Problem details: Nothing outside the stretch is wanted. Repeat exactly the lines of the listing below from the one that contains "Select the Credibility sidebar entry" through the one that contains "Image resolution: width=666", both ends included.

**** Records for the task ****

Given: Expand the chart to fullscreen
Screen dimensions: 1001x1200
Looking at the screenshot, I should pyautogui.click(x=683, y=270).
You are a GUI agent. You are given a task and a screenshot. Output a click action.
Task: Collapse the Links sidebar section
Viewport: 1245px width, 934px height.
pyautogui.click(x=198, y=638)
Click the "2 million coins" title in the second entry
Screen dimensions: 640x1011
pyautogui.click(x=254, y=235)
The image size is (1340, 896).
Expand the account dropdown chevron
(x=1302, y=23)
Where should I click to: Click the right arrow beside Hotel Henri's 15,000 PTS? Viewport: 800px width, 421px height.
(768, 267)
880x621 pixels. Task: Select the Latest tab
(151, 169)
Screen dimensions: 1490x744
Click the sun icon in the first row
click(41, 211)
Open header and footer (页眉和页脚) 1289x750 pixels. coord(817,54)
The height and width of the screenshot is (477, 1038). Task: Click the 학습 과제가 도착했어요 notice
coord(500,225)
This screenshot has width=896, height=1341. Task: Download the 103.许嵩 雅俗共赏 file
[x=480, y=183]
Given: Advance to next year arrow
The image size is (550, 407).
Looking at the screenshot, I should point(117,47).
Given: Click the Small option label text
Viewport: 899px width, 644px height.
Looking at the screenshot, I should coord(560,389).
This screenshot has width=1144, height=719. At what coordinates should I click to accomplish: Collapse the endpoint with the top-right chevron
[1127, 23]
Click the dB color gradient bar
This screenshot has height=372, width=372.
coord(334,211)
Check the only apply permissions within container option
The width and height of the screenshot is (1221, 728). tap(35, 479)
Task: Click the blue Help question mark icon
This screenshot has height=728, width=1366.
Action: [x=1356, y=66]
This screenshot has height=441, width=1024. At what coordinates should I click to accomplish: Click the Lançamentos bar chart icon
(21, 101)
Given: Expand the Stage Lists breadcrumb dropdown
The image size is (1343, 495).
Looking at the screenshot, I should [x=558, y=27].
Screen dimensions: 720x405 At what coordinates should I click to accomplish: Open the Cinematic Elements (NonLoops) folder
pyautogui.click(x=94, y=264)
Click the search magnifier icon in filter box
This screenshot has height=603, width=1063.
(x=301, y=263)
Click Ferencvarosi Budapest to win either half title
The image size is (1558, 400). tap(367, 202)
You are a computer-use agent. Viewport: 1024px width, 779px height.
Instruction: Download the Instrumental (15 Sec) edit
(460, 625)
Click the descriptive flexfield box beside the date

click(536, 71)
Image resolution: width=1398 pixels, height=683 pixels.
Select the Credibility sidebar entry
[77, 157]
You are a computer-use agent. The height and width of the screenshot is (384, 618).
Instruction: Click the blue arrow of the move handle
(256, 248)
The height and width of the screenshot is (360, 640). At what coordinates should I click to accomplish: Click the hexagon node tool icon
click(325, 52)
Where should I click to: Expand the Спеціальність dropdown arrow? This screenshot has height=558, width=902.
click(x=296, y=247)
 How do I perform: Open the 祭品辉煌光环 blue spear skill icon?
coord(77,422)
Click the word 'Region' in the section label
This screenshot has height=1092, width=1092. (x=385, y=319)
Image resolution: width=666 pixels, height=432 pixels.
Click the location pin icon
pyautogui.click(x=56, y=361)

****

Result of this task:
Select the Credibility sidebar entry
[77, 157]
You are a computer-use agent. The height and width of the screenshot is (384, 618).
Instruction: Click the blue arrow of the move handle
(256, 248)
The height and width of the screenshot is (360, 640). At what coordinates should I click to accomplish: Click the hexagon node tool icon
click(325, 52)
Where should I click to: Expand the Спеціальність dropdown arrow? This screenshot has height=558, width=902.
click(x=296, y=247)
 How do I perform: Open the 祭品辉煌光环 blue spear skill icon?
coord(77,422)
Click the word 'Region' in the section label
This screenshot has height=1092, width=1092. (x=385, y=319)
Image resolution: width=666 pixels, height=432 pixels.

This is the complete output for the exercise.